Show every line in the material below in which the string "dimensions" appears.
----- DATA SECTION
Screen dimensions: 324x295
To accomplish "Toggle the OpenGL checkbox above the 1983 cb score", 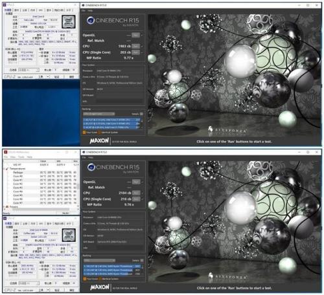I will click(142, 35).
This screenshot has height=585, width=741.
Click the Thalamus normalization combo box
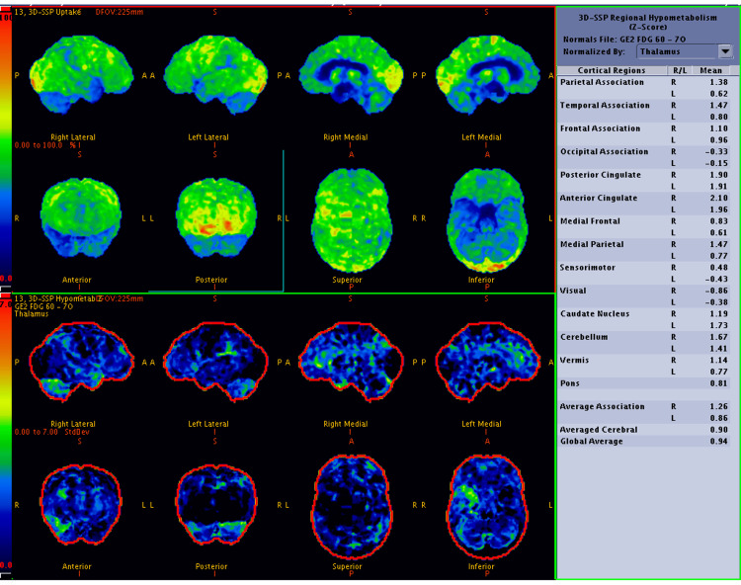tap(685, 51)
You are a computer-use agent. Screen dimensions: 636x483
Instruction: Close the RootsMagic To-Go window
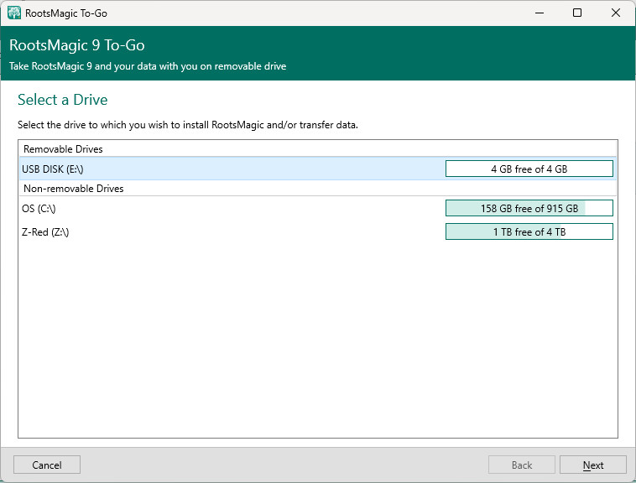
----------
EXERCISE RESPONSE —
Screen dimensions: 324x295
You are a computer-use agent. Screen dimensions: 636x483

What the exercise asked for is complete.